Look at the entries below and reproduce them exactly.

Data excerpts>
- Opening Delimiter -

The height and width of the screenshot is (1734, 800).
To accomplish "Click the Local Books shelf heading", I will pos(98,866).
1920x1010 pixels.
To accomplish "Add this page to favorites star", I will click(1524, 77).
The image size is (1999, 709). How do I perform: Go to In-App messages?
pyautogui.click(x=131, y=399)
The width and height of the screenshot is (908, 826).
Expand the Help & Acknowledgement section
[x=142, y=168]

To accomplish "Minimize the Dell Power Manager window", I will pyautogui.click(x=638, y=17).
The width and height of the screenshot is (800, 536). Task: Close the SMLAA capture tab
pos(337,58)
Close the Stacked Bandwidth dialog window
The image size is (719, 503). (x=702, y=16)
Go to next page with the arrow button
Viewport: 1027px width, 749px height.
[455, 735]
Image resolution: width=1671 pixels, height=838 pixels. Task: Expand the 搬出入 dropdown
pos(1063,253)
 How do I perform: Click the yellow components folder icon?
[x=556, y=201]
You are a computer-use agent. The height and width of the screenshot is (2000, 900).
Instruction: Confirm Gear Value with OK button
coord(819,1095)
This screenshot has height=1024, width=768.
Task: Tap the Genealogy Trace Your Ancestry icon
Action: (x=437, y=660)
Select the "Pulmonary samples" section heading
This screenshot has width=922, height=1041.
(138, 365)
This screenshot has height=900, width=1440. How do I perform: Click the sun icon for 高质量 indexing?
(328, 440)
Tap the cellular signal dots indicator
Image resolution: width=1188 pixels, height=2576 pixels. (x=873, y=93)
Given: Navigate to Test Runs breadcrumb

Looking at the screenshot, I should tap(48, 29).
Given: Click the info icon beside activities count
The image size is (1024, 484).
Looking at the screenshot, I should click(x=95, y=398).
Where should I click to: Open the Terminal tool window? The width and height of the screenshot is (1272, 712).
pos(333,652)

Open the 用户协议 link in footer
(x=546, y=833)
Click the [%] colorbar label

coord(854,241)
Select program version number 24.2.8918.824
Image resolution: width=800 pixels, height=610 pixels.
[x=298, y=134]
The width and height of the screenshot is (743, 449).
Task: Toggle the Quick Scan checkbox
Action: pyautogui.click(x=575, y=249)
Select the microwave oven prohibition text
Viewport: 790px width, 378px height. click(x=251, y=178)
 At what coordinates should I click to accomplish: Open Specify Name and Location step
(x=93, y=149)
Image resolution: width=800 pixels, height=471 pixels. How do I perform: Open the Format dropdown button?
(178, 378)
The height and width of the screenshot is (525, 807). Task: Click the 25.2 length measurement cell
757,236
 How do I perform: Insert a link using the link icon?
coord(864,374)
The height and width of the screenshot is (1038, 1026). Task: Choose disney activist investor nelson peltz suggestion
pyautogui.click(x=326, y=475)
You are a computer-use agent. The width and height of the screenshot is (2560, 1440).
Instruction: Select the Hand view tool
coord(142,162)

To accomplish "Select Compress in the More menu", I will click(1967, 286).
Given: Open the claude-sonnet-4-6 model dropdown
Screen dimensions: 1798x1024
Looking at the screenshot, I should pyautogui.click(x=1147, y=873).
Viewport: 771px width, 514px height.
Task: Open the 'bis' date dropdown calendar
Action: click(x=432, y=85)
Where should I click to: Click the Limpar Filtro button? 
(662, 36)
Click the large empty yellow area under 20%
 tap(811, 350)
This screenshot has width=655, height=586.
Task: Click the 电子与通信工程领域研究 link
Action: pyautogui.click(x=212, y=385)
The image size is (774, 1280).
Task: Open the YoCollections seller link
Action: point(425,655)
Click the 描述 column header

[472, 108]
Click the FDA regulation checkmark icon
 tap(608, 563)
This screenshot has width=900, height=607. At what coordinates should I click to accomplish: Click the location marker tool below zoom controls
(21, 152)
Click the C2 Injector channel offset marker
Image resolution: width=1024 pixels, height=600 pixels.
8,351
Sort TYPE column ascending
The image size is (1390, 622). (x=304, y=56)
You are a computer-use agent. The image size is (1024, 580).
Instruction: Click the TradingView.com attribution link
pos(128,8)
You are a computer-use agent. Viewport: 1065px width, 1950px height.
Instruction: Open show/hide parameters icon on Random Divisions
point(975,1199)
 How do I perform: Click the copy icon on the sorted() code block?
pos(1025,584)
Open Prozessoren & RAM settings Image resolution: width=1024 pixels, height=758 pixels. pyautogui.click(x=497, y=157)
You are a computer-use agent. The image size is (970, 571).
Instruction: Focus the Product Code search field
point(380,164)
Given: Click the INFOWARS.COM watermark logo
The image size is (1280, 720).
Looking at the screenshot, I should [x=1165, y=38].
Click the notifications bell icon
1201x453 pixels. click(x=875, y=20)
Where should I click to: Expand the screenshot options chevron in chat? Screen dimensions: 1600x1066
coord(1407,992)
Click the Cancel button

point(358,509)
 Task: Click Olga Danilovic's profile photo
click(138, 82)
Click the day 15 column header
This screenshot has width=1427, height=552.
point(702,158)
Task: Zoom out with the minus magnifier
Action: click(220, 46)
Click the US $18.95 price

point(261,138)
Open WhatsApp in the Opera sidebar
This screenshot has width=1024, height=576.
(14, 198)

- Closing Delimiter -

EXERCISE RESULT>
The height and width of the screenshot is (1734, 800).
To accomplish "Click the Local Books shelf heading", I will pos(98,866).
1920x1010 pixels.
To accomplish "Add this page to favorites star", I will click(1524, 77).
The image size is (1999, 709). How do I perform: Go to In-App messages?
pyautogui.click(x=131, y=399)
The width and height of the screenshot is (908, 826).
Expand the Help & Acknowledgement section
[x=142, y=168]

To accomplish "Minimize the Dell Power Manager window", I will pyautogui.click(x=638, y=17).
The width and height of the screenshot is (800, 536). Task: Close the SMLAA capture tab
pos(337,58)
Close the Stacked Bandwidth dialog window
The image size is (719, 503). (x=702, y=16)
Go to next page with the arrow button
Viewport: 1027px width, 749px height.
[455, 735]
Image resolution: width=1671 pixels, height=838 pixels. Task: Expand the 搬出入 dropdown
pos(1063,253)
 How do I perform: Click the yellow components folder icon?
[x=556, y=201]
You are a computer-use agent. The height and width of the screenshot is (2000, 900).
Instruction: Confirm Gear Value with OK button
coord(819,1095)
This screenshot has height=1024, width=768.
Task: Tap the Genealogy Trace Your Ancestry icon
Action: (x=437, y=660)
Select the "Pulmonary samples" section heading
This screenshot has width=922, height=1041.
(138, 365)
This screenshot has height=900, width=1440. How do I perform: Click the sun icon for 高质量 indexing?
(328, 440)
Tap the cellular signal dots indicator
Image resolution: width=1188 pixels, height=2576 pixels. (x=873, y=93)
Given: Navigate to Test Runs breadcrumb

Looking at the screenshot, I should tap(48, 29).
Given: Click the info icon beside activities count
The image size is (1024, 484).
Looking at the screenshot, I should click(x=95, y=398).
Where should I click to: Open the Terminal tool window? The width and height of the screenshot is (1272, 712).
pos(333,652)

Open the 用户协议 link in footer
(x=546, y=833)
Click the [%] colorbar label

coord(854,241)
Select program version number 24.2.8918.824
Image resolution: width=800 pixels, height=610 pixels.
[x=298, y=134]
The width and height of the screenshot is (743, 449).
Task: Toggle the Quick Scan checkbox
Action: pyautogui.click(x=575, y=249)
Select the microwave oven prohibition text
Viewport: 790px width, 378px height. click(x=251, y=178)
 At what coordinates should I click to accomplish: Open Specify Name and Location step
(x=93, y=149)
Image resolution: width=800 pixels, height=471 pixels. How do I perform: Open the Format dropdown button?
(178, 378)
The height and width of the screenshot is (525, 807). Task: Click the 25.2 length measurement cell
757,236
 How do I perform: Insert a link using the link icon?
coord(864,374)
The height and width of the screenshot is (1038, 1026). Task: Choose disney activist investor nelson peltz suggestion
pyautogui.click(x=326, y=475)
You are a computer-use agent. The width and height of the screenshot is (2560, 1440).
Instruction: Select the Hand view tool
coord(142,162)

To accomplish "Select Compress in the More menu", I will click(1967, 286).
Given: Open the claude-sonnet-4-6 model dropdown
Screen dimensions: 1798x1024
Looking at the screenshot, I should pyautogui.click(x=1147, y=873).
Viewport: 771px width, 514px height.
Task: Open the 'bis' date dropdown calendar
Action: click(x=432, y=85)
Where should I click to: Click the Limpar Filtro button? 
(662, 36)
Click the large empty yellow area under 20%
 tap(811, 350)
This screenshot has width=655, height=586.
Task: Click the 电子与通信工程领域研究 link
Action: pyautogui.click(x=212, y=385)
The image size is (774, 1280).
Task: Open the YoCollections seller link
Action: point(425,655)
Click the 描述 column header

[472, 108]
Click the FDA regulation checkmark icon
 tap(608, 563)
This screenshot has width=900, height=607. At what coordinates should I click to accomplish: Click the location marker tool below zoom controls
(21, 152)
Click the C2 Injector channel offset marker
Image resolution: width=1024 pixels, height=600 pixels.
8,351
Sort TYPE column ascending
The image size is (1390, 622). (x=304, y=56)
You are a computer-use agent. The image size is (1024, 580).
Instruction: Click the TradingView.com attribution link
pos(128,8)
You are a computer-use agent. Viewport: 1065px width, 1950px height.
Instruction: Open show/hide parameters icon on Random Divisions
point(975,1199)
 How do I perform: Click the copy icon on the sorted() code block?
pos(1025,584)
Open Prozessoren & RAM settings Image resolution: width=1024 pixels, height=758 pixels. pyautogui.click(x=497, y=157)
You are a computer-use agent. The image size is (970, 571).
Instruction: Focus the Product Code search field
point(380,164)
Given: Click the INFOWARS.COM watermark logo
The image size is (1280, 720).
Looking at the screenshot, I should [x=1165, y=38].
Click the notifications bell icon
1201x453 pixels. click(x=875, y=20)
Where should I click to: Expand the screenshot options chevron in chat? Screen dimensions: 1600x1066
coord(1407,992)
Click the Cancel button

point(358,509)
 Task: Click Olga Danilovic's profile photo
click(138, 82)
Click the day 15 column header
This screenshot has width=1427, height=552.
point(702,158)
Task: Zoom out with the minus magnifier
Action: click(220, 46)
Click the US $18.95 price

point(261,138)
Open WhatsApp in the Opera sidebar
This screenshot has width=1024, height=576.
(14, 198)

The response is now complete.